_Directions_:
From the data that follows, print exactly the lines starting at the one containing "This screenshot has height=916, width=801." and ending at the one containing "Image resolution: width=360"; include both of them and nothing more.

_The data_:
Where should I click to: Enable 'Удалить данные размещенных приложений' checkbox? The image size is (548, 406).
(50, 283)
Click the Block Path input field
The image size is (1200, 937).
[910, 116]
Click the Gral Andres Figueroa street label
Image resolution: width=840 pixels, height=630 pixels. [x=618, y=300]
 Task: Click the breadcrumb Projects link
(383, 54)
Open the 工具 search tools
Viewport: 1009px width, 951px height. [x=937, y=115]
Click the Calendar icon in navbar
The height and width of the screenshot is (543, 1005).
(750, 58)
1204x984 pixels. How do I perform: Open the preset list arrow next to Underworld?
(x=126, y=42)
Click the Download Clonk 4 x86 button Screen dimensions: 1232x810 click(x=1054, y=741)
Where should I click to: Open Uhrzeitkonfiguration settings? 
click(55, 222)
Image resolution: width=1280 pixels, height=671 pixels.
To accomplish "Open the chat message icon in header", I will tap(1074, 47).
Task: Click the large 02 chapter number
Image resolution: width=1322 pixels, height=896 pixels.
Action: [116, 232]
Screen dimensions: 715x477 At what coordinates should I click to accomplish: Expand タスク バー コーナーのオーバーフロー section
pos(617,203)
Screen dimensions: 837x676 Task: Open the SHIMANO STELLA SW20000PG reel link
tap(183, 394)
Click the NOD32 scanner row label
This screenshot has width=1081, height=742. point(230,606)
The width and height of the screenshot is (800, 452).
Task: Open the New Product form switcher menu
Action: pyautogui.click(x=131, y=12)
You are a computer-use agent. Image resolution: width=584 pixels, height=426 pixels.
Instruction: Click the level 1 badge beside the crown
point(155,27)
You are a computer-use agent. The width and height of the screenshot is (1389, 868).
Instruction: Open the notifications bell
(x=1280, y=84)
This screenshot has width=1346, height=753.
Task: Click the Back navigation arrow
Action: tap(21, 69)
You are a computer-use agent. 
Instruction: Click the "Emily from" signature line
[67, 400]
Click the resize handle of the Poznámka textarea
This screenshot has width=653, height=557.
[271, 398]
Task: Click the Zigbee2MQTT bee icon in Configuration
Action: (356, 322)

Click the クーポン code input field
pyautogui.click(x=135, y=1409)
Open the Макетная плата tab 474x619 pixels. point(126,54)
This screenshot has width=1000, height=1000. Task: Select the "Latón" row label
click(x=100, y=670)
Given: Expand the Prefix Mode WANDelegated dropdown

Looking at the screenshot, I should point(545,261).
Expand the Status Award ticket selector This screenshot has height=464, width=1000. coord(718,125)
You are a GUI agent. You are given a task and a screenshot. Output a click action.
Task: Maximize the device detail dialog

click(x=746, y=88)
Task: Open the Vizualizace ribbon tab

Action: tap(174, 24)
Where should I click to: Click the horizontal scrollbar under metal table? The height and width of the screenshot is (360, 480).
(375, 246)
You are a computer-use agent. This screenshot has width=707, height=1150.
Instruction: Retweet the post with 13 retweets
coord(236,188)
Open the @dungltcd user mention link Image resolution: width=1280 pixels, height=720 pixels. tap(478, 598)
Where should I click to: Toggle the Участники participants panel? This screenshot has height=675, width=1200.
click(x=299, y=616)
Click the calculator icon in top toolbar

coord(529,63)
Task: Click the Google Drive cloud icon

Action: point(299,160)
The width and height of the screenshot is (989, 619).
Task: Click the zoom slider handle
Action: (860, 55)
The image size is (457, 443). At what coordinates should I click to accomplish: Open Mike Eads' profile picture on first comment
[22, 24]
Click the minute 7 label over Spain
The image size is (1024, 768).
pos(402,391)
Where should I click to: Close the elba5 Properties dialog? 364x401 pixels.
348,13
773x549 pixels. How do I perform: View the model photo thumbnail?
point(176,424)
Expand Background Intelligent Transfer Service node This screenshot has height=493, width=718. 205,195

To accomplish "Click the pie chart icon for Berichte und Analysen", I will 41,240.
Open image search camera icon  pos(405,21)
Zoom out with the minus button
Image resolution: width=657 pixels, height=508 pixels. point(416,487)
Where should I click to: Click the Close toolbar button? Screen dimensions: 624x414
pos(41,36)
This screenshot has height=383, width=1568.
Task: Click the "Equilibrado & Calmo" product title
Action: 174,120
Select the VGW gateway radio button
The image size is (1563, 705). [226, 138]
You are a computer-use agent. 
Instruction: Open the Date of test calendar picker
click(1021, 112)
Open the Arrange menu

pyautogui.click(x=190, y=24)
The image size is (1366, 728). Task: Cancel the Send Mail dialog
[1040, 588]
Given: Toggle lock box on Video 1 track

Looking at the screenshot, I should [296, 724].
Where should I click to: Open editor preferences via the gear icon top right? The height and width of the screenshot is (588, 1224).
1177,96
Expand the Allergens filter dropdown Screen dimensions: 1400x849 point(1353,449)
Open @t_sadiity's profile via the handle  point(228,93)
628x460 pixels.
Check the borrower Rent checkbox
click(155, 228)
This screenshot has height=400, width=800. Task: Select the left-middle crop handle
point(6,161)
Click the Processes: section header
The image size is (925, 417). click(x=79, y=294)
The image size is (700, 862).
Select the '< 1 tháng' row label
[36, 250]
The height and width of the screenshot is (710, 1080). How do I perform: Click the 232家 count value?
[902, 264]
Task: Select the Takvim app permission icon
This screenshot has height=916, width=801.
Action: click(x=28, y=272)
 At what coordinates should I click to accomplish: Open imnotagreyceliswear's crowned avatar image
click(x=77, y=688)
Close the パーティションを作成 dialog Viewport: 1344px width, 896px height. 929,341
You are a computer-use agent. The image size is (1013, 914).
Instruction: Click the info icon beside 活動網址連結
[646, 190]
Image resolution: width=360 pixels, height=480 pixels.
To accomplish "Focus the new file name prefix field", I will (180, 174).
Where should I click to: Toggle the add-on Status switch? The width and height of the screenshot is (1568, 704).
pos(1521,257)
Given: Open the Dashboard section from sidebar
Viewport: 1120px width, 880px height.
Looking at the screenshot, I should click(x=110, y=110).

_Answer box_:
This screenshot has height=916, width=801.
Action: click(x=28, y=272)
 At what coordinates should I click to accomplish: Open imnotagreyceliswear's crowned avatar image
click(x=77, y=688)
Close the パーティションを作成 dialog Viewport: 1344px width, 896px height. 929,341
You are a computer-use agent. The image size is (1013, 914).
Instruction: Click the info icon beside 活動網址連結
[646, 190]
Image resolution: width=360 pixels, height=480 pixels.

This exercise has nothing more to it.